Common law style fiduciary duty has existed in Chinese Company Law as a statutory matter since 2006 and, by at least one account, far longer in practice. But most of the literature has pronounced it a failure, or, at best, a slowly developing doctrine. All of this literature deals with fiduciary duty in privately-held companies, because that is where virtually all of the cases take place. Yet proposed amendments to the China Company Law double down on fiduciary duty.Company Law also provides for controlling shareholder liability, but cases are few and far between, and virtually non-existent in listed State-Owned Enterprises.How can fiduciary duty be adapted to Chinese institutions in order for it to succeed? My research finds that recent judicial enforcement of fiduciary duty is quite healthy in privately-held companies, at least in Shanghai. Although doctrinal analysis is almost non-existent, Shanghai judges know a fiduciary breach when they see one and possess the statutory means to redress it.Matters are also well when it comes to holding controlling shareholders accountable in privately-held companies. Although the controlling shareholder statute is rarely used, it is the case that virtually all of the defendants in fiduciary duty cases – directors, officers, and senior managers – are almost always shareholders in these companies, if not controlling shareholders, so the effect of liability, disgorgement, and damages is largely the same as if they had been sued as shareholders.The real problem is the virtually non-existent legal accountability of controlling shareholders in mixed ownership enterprises and especially listed SOEs.
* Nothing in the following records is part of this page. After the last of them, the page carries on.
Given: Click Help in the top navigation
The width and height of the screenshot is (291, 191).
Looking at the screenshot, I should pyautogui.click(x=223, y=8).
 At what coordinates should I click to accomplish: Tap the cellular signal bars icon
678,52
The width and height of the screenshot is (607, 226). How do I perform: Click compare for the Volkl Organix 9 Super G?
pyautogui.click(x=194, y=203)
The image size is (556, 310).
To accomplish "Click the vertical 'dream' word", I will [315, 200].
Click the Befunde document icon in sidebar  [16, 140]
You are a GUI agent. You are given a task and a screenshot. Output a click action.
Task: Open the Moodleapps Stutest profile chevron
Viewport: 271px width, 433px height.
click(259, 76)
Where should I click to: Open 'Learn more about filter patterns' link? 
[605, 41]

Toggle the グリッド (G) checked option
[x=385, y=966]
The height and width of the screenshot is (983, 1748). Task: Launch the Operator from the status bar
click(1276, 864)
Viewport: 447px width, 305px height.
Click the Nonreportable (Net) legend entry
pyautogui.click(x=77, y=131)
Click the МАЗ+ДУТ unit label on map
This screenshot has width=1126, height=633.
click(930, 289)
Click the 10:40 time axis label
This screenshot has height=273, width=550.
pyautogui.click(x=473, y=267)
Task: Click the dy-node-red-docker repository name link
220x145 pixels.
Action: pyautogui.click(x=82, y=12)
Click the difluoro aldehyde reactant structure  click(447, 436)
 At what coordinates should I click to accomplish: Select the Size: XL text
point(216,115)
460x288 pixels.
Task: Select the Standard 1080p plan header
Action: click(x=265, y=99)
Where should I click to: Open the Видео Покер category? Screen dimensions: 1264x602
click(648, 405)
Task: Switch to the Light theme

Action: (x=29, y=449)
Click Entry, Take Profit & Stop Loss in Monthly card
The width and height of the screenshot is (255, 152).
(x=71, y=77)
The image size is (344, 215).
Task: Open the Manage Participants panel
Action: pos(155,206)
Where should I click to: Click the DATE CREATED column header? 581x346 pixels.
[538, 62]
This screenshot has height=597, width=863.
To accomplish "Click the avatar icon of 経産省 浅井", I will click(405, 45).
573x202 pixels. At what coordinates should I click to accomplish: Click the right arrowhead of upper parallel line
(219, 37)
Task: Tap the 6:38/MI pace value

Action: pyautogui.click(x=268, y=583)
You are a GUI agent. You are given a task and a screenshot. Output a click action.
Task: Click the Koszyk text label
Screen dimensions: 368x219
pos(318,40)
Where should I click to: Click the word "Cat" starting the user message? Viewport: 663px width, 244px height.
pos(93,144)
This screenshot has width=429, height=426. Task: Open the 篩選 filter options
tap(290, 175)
The problem is institutional. This article proposes a way to situate fiduciary enforcement within the appropriate and suitable Chinese bureaucratic tradition rather than to continue to try to force adjudicative methods where they have failed and will continue to fail because of structural, political, and cultural impediments, thus creating a uniquely Chinese way of controlling shareholder fiduciary enforcement.
为法律服务的官僚主义:中国控股股东的责任追究
自2006年以来,普通法风格的信义义务就作为一项法定事项存在于中国《公司法》中,至少有一种说法是,在实践中存在的时间要长得多。但大多数文献都宣称它是失败的,或者充其量是一种缓慢发展的学说。所有这些文献都涉及私人控股公司的受托责任,因为几乎所有的案例都发生在私人控股公司。然而,拟议中的《中国公司法》修正案将信义义务加倍强调。《公司法》也规定了控股股东的责任,但此类案例很少,而且在上市的国有企业中几乎不存在。信义义务如何适应中国的制度,才能取得成功?我的研究发现,最近私营企业对信义义务的司法执行相当健康,至少在上海是这样。尽管理论分析几乎不存在,但上海的法官在看到信义违约时就知道,并拥有补救的法定手段。在让私人控股公司的控股股东承担责任方面,情况也很好。虽然很少使用控股股东法规,但事实上,在信托责任案件中,几乎所有的被告——董事、高级管理人员和高级管理人员——即使不是控股股东,也几乎总是这些公司的股东,因此,责任、离职和损害赔偿的影响在很大程度上与他们作为股东被起诉一样。真正的问题是,混合所有制企业(尤其是上市国有企业)的控股股东几乎不存在法律责任。问题出在制度上。本文提出了一种方法,将信义执行置于适当和合适的中国官僚传统中,而不是继续试图强制执行由于结构、政治和文化障碍而已经失败并将继续失败的裁决方法,从而创造了一种独特的中国控股股东信义执行方式。
本文章由计算机程序翻译,如有差异,请以英文原文为准。